[Pixel coordinate grounding data]
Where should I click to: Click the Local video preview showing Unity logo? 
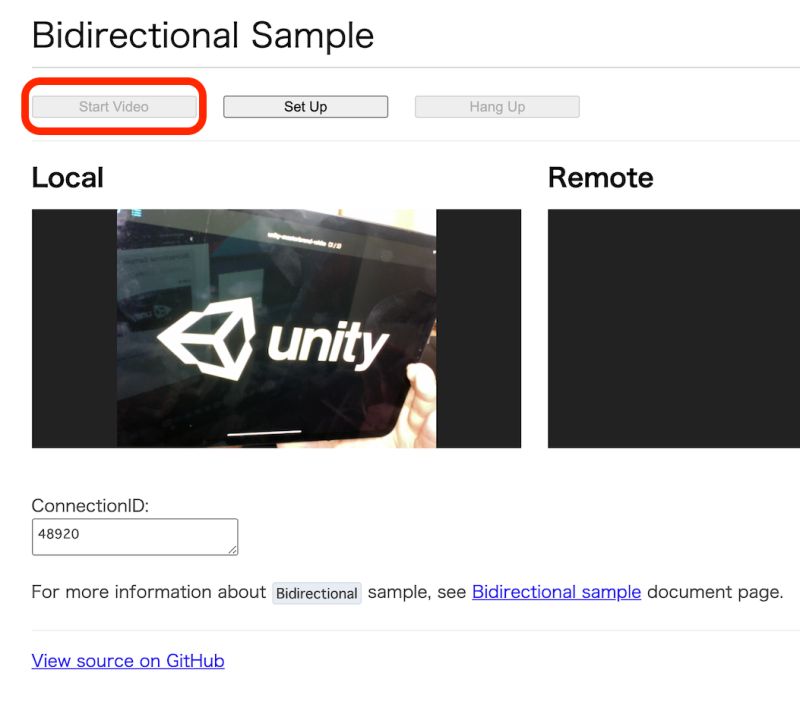click(277, 328)
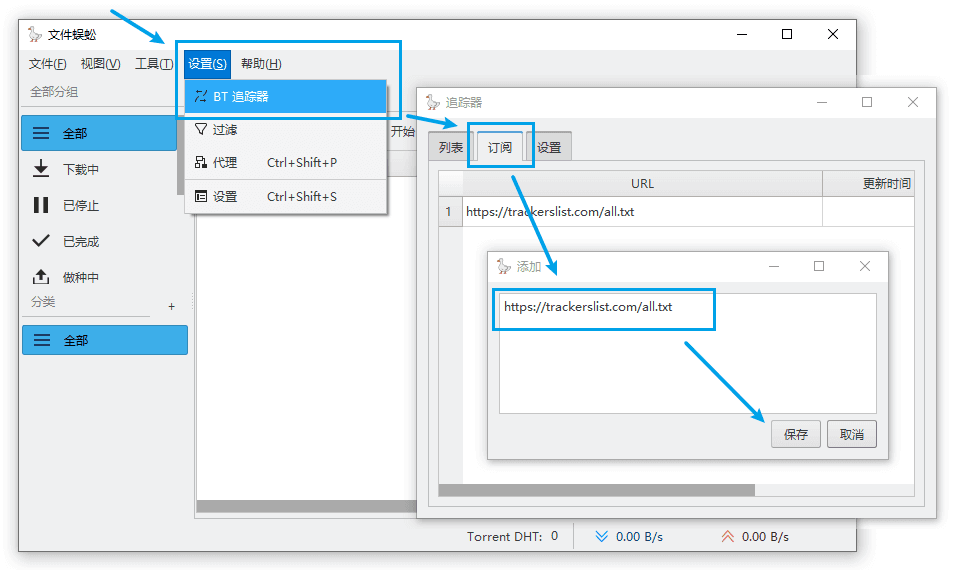Open the 帮助(H) menu
The width and height of the screenshot is (959, 570).
pyautogui.click(x=261, y=64)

-- Exercise requirements --
Exclude the pictures, then retype every record exactly.

-- Result for this task --
Where should I click to: Click the Local video preview showing Unity logo? 
click(277, 328)
Open the 帮助(H) menu
The width and height of the screenshot is (959, 570).
pyautogui.click(x=261, y=64)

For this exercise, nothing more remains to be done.